Best know, that if it’s in the shop, we have researched it, but occasionally things slip through our fingers and we have to back track. At the moment we are chasing an amazing product (they sent samples) which they’ve said is organic so I asked for the organic certification. It’s been three weeks and I’ve not heard back from them. This kind of thing makes me suspicious.
 I know when I speak to smaller makers, they can often tell you excatly where they got something, what the weather of the day was and what the people are like who they traded with for raw ingredients. I feel the most honest suppliers can tell you a story, a real story, one from experience. I become wary when it’s all talk and nothing else behind it. Some stories are funny, some are strange or hilarious, sometimes even a little sad, but there is always a story and thats what I love about sourcing.

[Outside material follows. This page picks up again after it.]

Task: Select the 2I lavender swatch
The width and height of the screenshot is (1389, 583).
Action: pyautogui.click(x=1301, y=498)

With experience I’m beginning to find that Europe does this sustainability thing so much better than us in the UK, and local makers aside, some of the best manufacturers are based in Germany or the Netherlands. As you may know, I’m half Austrian and managed to acquire an Austrian passport some years back (lucky me still in the EU) so I want to take advantage of my passport and my language skills. I’ve got to brush up on my German but I would love to be able to do business in Germany and Austria. There is so much to learn from Europe.

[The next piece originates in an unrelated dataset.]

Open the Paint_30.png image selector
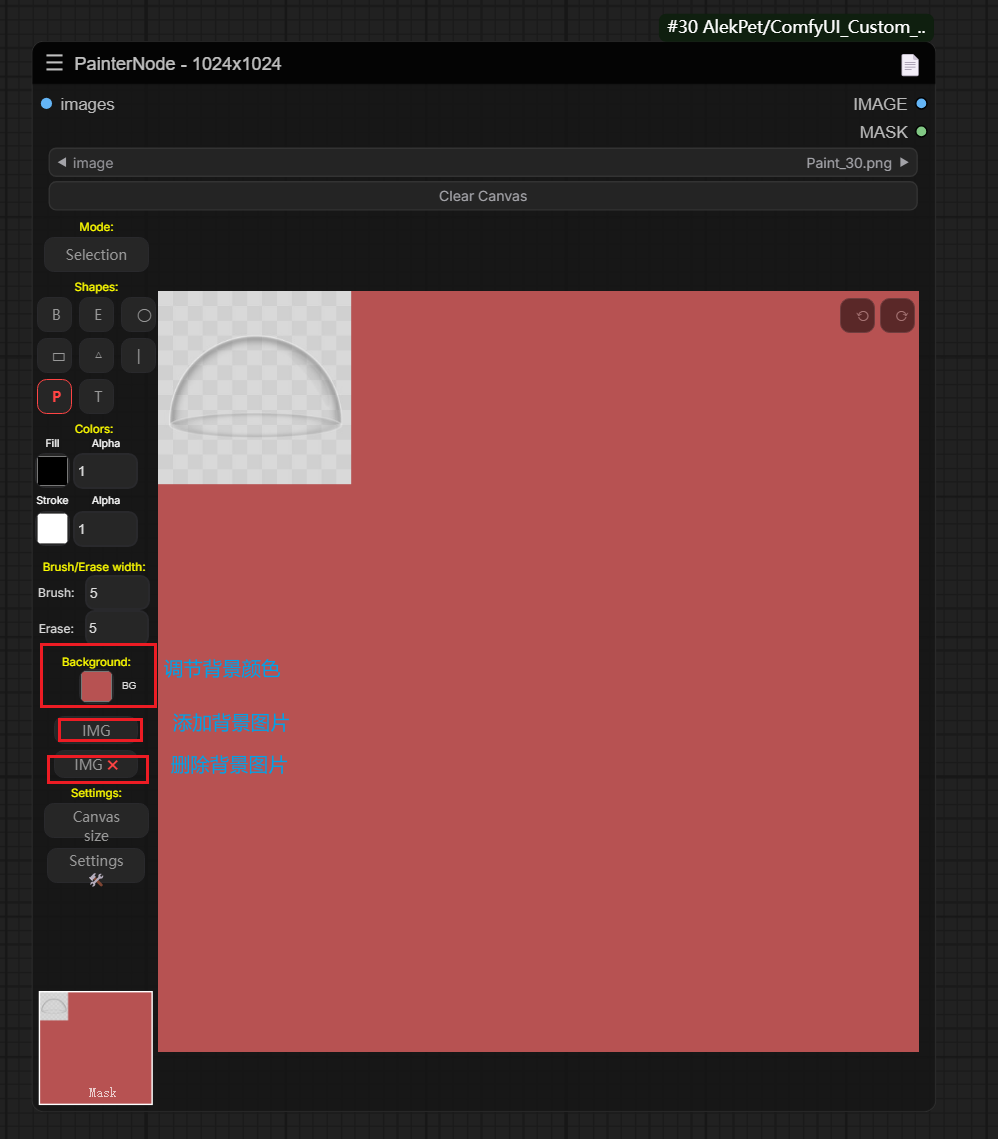The width and height of the screenshot is (998, 1139). pos(482,163)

I’m also planning a trip to the Netherlands to visit a natural epsom salt mine. Sourcing out materials in their raw form is so exciting, so satisfying. There’s nothing better than seeing where everything comes from. I also want to go back to Kenya and get pomice from the volcanic crators. I’m lucky to have moved there in my late teens and create strong friendships with like minded folk. There is no reason to bulk (not right now anyway, not at least until I speak better Swahili), it would be more to visit my good friends and then bring back some stuff in a suitcase. 


And while I seek out materials and ingredients, I dream only that trade between people is fair, that egos do not get in the way of business- that’s some fucker doesn’t see weakness and want to take more from someone they view as weaker or desperate. These are the harsh realities out in the field. Can you imagine the war and blood shed over coffee and diamonds. (You’ve seen the film blood diamond right?) Have you heard about the truffle farmers who sabotage one another because a kilo of truffles can be worth tens of thousands. This shit is real. People want too much sometimes and when I think of these things I feel a responsibility to stop it.
It’s so disheartening when I research products which appear fantastic– but curiosity killed the cat right – and then we find out things that we can’t ignore, but for everything that isn’t what we thought it was, there’s a person or a company who really put their heart and soul into what they produce and it’s those people we want to source from. It’s also true that all the local makes are small companies, sometimes unable to meet higher consumer demands because they lack work space, funds and well, usually space and funds, and it’s our jobs as shops to ensure they can continue to build and grow their products without comprising on the love part which is where all the goodness actually comes from.